--- Data for the task Enclosed Below ---

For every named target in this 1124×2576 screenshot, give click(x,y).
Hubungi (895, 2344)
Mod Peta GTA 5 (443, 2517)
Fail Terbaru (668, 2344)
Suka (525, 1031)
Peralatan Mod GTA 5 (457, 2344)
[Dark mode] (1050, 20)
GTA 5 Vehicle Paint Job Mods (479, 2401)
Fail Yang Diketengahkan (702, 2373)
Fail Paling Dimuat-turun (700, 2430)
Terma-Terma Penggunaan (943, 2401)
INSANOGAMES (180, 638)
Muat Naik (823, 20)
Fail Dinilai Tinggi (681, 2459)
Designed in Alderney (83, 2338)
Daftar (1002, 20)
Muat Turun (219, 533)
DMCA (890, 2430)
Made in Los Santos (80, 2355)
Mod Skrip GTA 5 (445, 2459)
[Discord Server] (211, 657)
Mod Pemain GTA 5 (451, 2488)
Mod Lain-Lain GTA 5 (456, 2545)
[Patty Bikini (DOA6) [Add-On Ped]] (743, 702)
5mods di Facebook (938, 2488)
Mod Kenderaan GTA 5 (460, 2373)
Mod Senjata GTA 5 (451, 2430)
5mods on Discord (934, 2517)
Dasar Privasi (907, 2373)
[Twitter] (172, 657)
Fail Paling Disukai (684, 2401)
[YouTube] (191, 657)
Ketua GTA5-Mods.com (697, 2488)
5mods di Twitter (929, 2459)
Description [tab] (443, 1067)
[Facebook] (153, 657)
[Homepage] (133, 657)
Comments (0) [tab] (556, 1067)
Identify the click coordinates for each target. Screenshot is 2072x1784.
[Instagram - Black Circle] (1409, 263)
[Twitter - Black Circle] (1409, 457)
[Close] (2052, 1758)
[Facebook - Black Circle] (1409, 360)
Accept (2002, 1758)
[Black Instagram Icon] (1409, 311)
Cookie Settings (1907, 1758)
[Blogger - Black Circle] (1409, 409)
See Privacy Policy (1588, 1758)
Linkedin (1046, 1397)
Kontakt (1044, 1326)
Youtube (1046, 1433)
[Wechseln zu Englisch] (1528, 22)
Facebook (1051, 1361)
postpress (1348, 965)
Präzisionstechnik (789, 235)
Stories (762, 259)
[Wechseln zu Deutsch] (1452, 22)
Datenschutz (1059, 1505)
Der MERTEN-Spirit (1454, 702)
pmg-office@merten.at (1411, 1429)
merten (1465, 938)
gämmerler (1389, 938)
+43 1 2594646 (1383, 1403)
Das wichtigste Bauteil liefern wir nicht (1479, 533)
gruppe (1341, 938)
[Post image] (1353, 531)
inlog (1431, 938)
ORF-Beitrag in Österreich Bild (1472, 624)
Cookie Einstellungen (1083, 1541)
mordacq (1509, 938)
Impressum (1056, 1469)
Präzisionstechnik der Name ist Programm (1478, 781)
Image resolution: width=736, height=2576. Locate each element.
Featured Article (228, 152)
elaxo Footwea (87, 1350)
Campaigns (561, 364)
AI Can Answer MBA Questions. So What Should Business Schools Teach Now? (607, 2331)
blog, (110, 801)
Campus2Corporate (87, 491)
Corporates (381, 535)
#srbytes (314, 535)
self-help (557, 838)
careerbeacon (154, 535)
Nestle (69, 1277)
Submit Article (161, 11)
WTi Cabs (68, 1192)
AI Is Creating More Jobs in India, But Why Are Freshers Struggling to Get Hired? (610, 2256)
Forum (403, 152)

--- End of Enclosed Data for the task ---

Using the data above, transcribe the lines that run from the line with "INSANOGAMES (180, 638)" to the line with "Mod Senjata GTA 5 (451, 2430)", both ends kept, and output nothing else.

INSANOGAMES (180, 638)
Muat Naik (823, 20)
Fail Dinilai Tinggi (681, 2459)
Designed in Alderney (83, 2338)
Daftar (1002, 20)
Muat Turun (219, 533)
DMCA (890, 2430)
Made in Los Santos (80, 2355)
Mod Skrip GTA 5 (445, 2459)
[Discord Server] (211, 657)
Mod Pemain GTA 5 (451, 2488)
Mod Lain-Lain GTA 5 (456, 2545)
[Patty Bikini (DOA6) [Add-On Ped]] (743, 702)
5mods di Facebook (938, 2488)
Mod Kenderaan GTA 5 (460, 2373)
Mod Senjata GTA 5 (451, 2430)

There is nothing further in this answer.